Copy out the following lines word for word.

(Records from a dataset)
################
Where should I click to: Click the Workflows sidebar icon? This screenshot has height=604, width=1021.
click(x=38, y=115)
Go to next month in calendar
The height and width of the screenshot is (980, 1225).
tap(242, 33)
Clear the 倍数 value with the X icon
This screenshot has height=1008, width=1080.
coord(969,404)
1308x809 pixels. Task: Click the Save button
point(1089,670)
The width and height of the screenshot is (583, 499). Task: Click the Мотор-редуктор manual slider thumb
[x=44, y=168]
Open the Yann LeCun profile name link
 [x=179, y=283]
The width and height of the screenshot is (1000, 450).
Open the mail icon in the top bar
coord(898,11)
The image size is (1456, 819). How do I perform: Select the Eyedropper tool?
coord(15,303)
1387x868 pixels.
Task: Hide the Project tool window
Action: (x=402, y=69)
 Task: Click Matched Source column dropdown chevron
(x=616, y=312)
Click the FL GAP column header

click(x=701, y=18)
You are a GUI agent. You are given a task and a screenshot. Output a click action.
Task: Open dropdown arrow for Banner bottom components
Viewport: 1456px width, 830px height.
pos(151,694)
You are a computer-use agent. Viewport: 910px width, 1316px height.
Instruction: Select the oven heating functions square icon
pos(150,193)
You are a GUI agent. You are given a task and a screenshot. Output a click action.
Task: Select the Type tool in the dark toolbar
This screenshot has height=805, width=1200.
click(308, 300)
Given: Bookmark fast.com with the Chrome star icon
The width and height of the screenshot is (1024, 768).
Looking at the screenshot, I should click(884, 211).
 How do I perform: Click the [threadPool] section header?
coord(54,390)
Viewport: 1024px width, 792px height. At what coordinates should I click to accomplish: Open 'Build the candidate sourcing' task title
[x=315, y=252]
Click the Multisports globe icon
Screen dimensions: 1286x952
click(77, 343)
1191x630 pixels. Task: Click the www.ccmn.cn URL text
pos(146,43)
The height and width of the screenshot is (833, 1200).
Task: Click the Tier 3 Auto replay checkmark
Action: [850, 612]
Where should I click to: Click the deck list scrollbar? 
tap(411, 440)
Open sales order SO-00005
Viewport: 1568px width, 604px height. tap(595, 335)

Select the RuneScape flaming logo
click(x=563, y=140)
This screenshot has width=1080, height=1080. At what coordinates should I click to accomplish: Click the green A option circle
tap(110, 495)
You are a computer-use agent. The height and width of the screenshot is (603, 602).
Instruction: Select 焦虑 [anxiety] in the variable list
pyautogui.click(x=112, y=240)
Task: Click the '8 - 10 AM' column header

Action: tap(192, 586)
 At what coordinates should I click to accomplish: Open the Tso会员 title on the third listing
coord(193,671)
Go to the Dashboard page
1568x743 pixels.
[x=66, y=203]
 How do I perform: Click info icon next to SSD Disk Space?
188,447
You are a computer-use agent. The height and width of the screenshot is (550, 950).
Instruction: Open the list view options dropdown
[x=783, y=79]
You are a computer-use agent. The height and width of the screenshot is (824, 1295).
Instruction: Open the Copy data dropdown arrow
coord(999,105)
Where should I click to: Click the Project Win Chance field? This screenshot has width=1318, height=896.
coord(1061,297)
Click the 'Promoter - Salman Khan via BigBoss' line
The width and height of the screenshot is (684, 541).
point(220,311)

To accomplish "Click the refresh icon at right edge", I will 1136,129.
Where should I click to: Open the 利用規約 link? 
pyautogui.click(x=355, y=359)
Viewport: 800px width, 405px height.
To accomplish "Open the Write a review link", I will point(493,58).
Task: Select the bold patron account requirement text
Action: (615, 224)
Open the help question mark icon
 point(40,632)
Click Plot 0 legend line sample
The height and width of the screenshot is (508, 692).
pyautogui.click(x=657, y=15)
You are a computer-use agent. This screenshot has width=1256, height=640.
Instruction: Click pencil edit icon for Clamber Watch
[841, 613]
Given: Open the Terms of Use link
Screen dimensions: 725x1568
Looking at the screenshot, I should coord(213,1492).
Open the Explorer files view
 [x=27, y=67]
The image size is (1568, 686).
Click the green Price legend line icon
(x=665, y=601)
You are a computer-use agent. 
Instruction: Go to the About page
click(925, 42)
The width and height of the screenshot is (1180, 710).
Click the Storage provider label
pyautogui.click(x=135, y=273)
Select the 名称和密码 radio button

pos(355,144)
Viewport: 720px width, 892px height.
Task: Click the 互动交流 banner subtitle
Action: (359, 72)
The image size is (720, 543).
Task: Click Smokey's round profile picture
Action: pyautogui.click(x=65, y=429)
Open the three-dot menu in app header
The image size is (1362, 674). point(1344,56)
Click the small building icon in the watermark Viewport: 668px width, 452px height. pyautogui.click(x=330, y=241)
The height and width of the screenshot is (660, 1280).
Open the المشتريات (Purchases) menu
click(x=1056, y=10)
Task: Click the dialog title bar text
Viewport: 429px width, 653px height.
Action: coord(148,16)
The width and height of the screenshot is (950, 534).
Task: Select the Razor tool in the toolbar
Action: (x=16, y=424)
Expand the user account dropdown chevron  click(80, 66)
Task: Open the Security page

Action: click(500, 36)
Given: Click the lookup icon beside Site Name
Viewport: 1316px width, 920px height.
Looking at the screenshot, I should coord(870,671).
################
EXERCISE OUTPUT:
Where should I click to: Click the Workflows sidebar icon? This screenshot has height=604, width=1021.
click(x=38, y=115)
Go to next month in calendar
The height and width of the screenshot is (980, 1225).
tap(242, 33)
Clear the 倍数 value with the X icon
This screenshot has height=1008, width=1080.
coord(969,404)
1308x809 pixels. Task: Click the Save button
point(1089,670)
The width and height of the screenshot is (583, 499). Task: Click the Мотор-редуктор manual slider thumb
[x=44, y=168]
Open the Yann LeCun profile name link
 [x=179, y=283]
The width and height of the screenshot is (1000, 450).
Open the mail icon in the top bar
coord(898,11)
The image size is (1456, 819). How do I perform: Select the Eyedropper tool?
coord(15,303)
1387x868 pixels.
Task: Hide the Project tool window
Action: (x=402, y=69)
 Task: Click Matched Source column dropdown chevron
(x=616, y=312)
Click the FL GAP column header

click(x=701, y=18)
You are a GUI agent. You are given a task and a screenshot. Output a click action.
Task: Open dropdown arrow for Banner bottom components
Viewport: 1456px width, 830px height.
pos(151,694)
You are a computer-use agent. Viewport: 910px width, 1316px height.
Instruction: Select the oven heating functions square icon
pos(150,193)
You are a GUI agent. You are given a task and a screenshot. Output a click action.
Task: Select the Type tool in the dark toolbar
This screenshot has height=805, width=1200.
click(308, 300)
Given: Bookmark fast.com with the Chrome star icon
The width and height of the screenshot is (1024, 768).
Looking at the screenshot, I should click(884, 211).
 How do I perform: Click the [threadPool] section header?
coord(54,390)
Viewport: 1024px width, 792px height. At what coordinates should I click to accomplish: Open 'Build the candidate sourcing' task title
[x=315, y=252]
Click the Multisports globe icon
Screen dimensions: 1286x952
click(77, 343)
1191x630 pixels. Task: Click the www.ccmn.cn URL text
pos(146,43)
The height and width of the screenshot is (833, 1200).
Task: Click the Tier 3 Auto replay checkmark
Action: [850, 612]
Where should I click to: Click the deck list scrollbar? 
tap(411, 440)
Open sales order SO-00005
Viewport: 1568px width, 604px height. tap(595, 335)

Select the RuneScape flaming logo
click(x=563, y=140)
This screenshot has width=1080, height=1080. At what coordinates should I click to accomplish: Click the green A option circle
tap(110, 495)
You are a computer-use agent. The height and width of the screenshot is (603, 602).
Instruction: Select 焦虑 [anxiety] in the variable list
pyautogui.click(x=112, y=240)
Task: Click the '8 - 10 AM' column header

Action: tap(192, 586)
 At what coordinates should I click to accomplish: Open the Tso会员 title on the third listing
coord(193,671)
Go to the Dashboard page
1568x743 pixels.
[x=66, y=203]
 How do I perform: Click info icon next to SSD Disk Space?
188,447
You are a computer-use agent. The height and width of the screenshot is (550, 950).
Instruction: Open the list view options dropdown
[x=783, y=79]
You are a computer-use agent. The height and width of the screenshot is (824, 1295).
Instruction: Open the Copy data dropdown arrow
coord(999,105)
Where should I click to: Click the Project Win Chance field? This screenshot has width=1318, height=896.
coord(1061,297)
Click the 'Promoter - Salman Khan via BigBoss' line
The width and height of the screenshot is (684, 541).
point(220,311)

To accomplish "Click the refresh icon at right edge", I will 1136,129.
Where should I click to: Open the 利用規約 link? 
pyautogui.click(x=355, y=359)
Viewport: 800px width, 405px height.
To accomplish "Open the Write a review link", I will point(493,58).
Task: Select the bold patron account requirement text
Action: (615, 224)
Open the help question mark icon
 point(40,632)
Click Plot 0 legend line sample
The height and width of the screenshot is (508, 692).
pyautogui.click(x=657, y=15)
You are a computer-use agent. This screenshot has width=1256, height=640.
Instruction: Click pencil edit icon for Clamber Watch
[841, 613]
Given: Open the Terms of Use link
Screen dimensions: 725x1568
Looking at the screenshot, I should coord(213,1492).
Open the Explorer files view
 [x=27, y=67]
The image size is (1568, 686).
Click the green Price legend line icon
(x=665, y=601)
You are a computer-use agent. 
Instruction: Go to the About page
click(925, 42)
The width and height of the screenshot is (1180, 710).
Click the Storage provider label
pyautogui.click(x=135, y=273)
Select the 名称和密码 radio button

pos(355,144)
Viewport: 720px width, 892px height.
Task: Click the 互动交流 banner subtitle
Action: (359, 72)
The image size is (720, 543).
Task: Click Smokey's round profile picture
Action: pyautogui.click(x=65, y=429)
Open the three-dot menu in app header
The image size is (1362, 674). point(1344,56)
Click the small building icon in the watermark Viewport: 668px width, 452px height. pyautogui.click(x=330, y=241)
The height and width of the screenshot is (660, 1280).
Open the المشتريات (Purchases) menu
click(x=1056, y=10)
Task: Click the dialog title bar text
Viewport: 429px width, 653px height.
Action: coord(148,16)
The width and height of the screenshot is (950, 534).
Task: Select the Razor tool in the toolbar
Action: (x=16, y=424)
Expand the user account dropdown chevron  click(80, 66)
Task: Open the Security page

Action: click(500, 36)
Given: Click the lookup icon beside Site Name
Viewport: 1316px width, 920px height.
Looking at the screenshot, I should coord(870,671).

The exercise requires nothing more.